Correntes de esquerda que investem, por princípio, contra a propriedade privada e a livre iniciativa, e procuram estancar na sua fonte um dos fundamentos mais preciosos de nosso legítimo progresso e de nosso crescimento material;

Correntes de esquerda que procuram subjugar nossa soberania a interesses ideológicos espúrios e que ameaçam dilacerar nossa unidade nacional;

Triste é para mim ter que constatá-lo, mas tais correntes de esquerda contaram e continuam a contar, com o apoio de inúmeros eclesiásticos que abraçaram os erros da Teologia da Libertação e que, valendo-se do espírito de fé reinante em boa parte dos brasileiros, promovem entre a grei católica a confusão, preconizando uma radical transformação sócio-econômica, de índole socialo-comunista.

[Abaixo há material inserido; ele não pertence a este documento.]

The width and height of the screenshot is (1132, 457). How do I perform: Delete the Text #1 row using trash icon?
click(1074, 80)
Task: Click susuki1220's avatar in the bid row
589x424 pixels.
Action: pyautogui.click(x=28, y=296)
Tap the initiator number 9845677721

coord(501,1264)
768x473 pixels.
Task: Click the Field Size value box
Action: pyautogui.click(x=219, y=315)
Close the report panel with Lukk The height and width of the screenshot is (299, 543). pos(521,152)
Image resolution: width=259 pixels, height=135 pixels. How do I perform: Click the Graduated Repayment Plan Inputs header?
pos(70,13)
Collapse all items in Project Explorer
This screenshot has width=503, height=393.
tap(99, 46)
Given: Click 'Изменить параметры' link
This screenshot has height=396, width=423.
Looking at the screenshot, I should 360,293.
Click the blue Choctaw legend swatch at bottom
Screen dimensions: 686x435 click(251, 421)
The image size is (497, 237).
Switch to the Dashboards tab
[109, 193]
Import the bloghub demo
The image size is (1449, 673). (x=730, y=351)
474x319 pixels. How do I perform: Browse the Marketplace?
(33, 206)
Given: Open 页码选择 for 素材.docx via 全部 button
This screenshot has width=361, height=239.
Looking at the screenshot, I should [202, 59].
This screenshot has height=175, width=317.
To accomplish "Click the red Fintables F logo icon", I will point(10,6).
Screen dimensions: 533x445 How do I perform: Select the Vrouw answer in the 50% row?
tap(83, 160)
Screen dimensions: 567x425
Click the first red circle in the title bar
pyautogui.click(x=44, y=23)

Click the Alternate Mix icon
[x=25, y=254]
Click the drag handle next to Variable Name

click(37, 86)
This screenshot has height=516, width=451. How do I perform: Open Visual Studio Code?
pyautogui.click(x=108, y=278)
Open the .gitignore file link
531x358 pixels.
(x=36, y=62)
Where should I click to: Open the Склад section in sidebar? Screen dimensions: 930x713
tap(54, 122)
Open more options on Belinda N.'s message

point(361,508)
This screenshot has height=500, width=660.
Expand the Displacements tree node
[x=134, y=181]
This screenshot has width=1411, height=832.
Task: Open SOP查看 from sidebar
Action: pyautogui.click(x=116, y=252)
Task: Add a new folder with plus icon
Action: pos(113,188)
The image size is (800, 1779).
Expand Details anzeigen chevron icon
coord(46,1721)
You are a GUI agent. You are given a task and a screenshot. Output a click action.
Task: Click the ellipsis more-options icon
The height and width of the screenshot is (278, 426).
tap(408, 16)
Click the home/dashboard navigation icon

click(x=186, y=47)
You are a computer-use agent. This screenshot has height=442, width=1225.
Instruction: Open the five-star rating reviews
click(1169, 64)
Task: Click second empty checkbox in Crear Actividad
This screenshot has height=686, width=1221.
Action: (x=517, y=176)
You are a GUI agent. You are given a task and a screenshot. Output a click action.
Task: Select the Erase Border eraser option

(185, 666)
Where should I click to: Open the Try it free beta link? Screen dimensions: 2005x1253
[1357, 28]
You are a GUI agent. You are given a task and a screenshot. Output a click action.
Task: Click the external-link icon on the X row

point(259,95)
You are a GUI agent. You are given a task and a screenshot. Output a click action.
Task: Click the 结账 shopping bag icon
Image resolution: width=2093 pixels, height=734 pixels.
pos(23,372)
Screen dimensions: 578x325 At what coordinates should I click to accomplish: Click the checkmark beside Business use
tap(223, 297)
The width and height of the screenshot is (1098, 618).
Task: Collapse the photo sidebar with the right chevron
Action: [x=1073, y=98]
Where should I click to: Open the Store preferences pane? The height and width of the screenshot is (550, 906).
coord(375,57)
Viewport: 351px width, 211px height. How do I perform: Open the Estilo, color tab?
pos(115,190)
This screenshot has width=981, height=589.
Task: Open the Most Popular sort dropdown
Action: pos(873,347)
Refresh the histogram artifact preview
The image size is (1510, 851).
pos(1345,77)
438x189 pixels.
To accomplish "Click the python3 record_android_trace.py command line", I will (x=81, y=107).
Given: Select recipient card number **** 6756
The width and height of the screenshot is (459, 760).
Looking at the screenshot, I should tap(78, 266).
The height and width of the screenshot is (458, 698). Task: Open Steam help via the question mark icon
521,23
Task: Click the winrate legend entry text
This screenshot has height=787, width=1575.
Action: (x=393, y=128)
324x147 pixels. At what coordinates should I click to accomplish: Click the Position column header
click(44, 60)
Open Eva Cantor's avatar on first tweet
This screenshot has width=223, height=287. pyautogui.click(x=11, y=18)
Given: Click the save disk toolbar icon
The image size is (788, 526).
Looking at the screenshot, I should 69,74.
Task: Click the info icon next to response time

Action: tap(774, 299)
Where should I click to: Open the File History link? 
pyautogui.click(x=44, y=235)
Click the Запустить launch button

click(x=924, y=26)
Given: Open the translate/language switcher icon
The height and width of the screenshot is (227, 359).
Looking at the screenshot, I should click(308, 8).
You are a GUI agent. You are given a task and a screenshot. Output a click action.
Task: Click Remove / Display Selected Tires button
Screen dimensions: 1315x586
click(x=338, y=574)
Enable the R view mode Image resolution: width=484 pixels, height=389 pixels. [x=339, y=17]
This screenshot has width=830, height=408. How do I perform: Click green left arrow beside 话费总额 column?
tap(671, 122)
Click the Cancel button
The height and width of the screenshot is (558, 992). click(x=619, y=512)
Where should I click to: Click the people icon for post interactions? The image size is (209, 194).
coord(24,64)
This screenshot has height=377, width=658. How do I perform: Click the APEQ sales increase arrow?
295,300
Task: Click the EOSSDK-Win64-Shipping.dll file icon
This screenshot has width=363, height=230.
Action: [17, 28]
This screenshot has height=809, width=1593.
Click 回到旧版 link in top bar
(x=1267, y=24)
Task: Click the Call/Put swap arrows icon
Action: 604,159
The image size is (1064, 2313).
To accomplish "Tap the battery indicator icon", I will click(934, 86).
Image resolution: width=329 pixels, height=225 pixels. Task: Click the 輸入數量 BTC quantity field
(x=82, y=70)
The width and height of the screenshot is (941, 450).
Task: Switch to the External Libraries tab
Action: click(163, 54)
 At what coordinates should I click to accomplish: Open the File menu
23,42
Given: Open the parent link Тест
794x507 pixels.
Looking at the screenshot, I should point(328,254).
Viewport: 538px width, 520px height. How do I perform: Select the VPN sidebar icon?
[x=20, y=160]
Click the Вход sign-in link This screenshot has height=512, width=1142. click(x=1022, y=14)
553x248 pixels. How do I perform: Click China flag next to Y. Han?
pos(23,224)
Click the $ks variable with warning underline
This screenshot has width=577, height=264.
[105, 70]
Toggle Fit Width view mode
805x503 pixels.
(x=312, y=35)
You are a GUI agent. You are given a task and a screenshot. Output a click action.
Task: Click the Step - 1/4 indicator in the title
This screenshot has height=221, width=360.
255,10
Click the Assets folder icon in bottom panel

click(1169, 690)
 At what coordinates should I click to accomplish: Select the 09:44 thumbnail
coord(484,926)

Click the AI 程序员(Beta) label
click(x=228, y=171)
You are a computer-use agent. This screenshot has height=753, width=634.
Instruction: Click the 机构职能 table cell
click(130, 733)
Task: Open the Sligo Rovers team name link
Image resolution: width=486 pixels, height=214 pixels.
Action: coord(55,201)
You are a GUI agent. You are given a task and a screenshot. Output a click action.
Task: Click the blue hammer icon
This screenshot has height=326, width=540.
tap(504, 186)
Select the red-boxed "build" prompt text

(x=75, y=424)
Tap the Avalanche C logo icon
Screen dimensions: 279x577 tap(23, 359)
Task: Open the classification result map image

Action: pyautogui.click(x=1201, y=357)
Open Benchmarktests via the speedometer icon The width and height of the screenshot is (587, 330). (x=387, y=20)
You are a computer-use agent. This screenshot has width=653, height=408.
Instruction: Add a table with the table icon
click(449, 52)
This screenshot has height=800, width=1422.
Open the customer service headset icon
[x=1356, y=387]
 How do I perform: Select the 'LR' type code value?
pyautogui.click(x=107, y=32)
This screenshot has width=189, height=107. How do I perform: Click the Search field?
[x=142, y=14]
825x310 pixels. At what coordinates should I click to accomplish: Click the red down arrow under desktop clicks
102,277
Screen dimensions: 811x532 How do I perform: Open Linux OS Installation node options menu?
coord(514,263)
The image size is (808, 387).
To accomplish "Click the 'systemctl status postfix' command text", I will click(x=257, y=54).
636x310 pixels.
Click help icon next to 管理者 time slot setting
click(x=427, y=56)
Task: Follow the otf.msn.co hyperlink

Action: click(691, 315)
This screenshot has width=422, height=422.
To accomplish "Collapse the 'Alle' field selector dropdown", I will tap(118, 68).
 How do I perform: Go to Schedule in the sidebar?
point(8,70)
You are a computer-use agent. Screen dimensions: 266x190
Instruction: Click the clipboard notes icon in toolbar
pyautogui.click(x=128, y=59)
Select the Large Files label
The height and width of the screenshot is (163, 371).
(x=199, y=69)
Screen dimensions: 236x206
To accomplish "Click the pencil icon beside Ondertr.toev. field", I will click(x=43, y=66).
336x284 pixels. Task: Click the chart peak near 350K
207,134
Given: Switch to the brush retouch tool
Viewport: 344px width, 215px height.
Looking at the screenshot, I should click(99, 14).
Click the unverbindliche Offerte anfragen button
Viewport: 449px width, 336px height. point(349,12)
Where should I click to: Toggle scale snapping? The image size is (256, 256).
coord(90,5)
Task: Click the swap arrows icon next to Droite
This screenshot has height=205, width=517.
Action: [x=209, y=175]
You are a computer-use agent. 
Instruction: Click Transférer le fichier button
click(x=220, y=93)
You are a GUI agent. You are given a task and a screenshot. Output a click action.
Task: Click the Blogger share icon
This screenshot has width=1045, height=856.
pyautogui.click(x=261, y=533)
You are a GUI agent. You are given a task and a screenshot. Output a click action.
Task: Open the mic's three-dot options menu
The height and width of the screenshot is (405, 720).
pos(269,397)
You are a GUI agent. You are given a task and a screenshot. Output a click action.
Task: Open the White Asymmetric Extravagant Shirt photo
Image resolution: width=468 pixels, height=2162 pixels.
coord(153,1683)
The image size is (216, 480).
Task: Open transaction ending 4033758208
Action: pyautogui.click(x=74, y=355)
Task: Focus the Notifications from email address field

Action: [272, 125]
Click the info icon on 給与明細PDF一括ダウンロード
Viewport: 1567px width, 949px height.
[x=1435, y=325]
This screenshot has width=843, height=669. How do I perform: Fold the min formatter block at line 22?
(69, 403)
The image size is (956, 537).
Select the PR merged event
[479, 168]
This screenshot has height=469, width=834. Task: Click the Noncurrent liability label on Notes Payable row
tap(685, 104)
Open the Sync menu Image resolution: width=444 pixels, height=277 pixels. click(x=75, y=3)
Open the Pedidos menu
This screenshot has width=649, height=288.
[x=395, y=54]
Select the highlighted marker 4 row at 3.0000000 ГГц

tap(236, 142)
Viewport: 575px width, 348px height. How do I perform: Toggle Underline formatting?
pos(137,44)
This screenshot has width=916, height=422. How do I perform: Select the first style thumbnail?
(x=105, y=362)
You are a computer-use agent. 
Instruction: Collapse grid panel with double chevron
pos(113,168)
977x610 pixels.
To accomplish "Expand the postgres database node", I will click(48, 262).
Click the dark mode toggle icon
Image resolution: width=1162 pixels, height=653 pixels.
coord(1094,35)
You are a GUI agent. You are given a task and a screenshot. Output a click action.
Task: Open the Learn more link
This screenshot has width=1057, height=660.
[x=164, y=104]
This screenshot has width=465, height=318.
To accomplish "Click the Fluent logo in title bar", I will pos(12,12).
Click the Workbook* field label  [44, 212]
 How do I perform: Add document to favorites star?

Na inércia da vítima está a força do agressor. Assim, pois, como Chefe da Casa Imperial do Brasil, exorto a todos os monarquistas e a todos os brasileiros a que tudo façam, dentro da lei e da ordem, para rechaçar eleitoralmente as correntes de esquerda – verdadeira seita vermelha – que não hesitam em ameaçar “tomar o poder” e amordaçar as instituições, bem como cercear as legítimas liberdades de nossas gentes. Correntes que, sem pudor, continuam a apontar como modelo a nefasta ditadura venezuelana – que mata seus cidadãos e reduz à total miséria uma nação riquíssima, em aras ao socialismo do século XXI.

É com a prece dos Salmos “Ad te levavi oculos meos, qui habitas in caelis…”, dirigida a Nossa Senhora Aparecida, Rainha e Padroeira do Brasil, que encerro minhas palavras, na certeza de que, uma vez mais, a Terra de Santa Cruz será poupada das agruras e das misérias com que o socialismo e o comunismo subjugaram e subjugam tantas nações.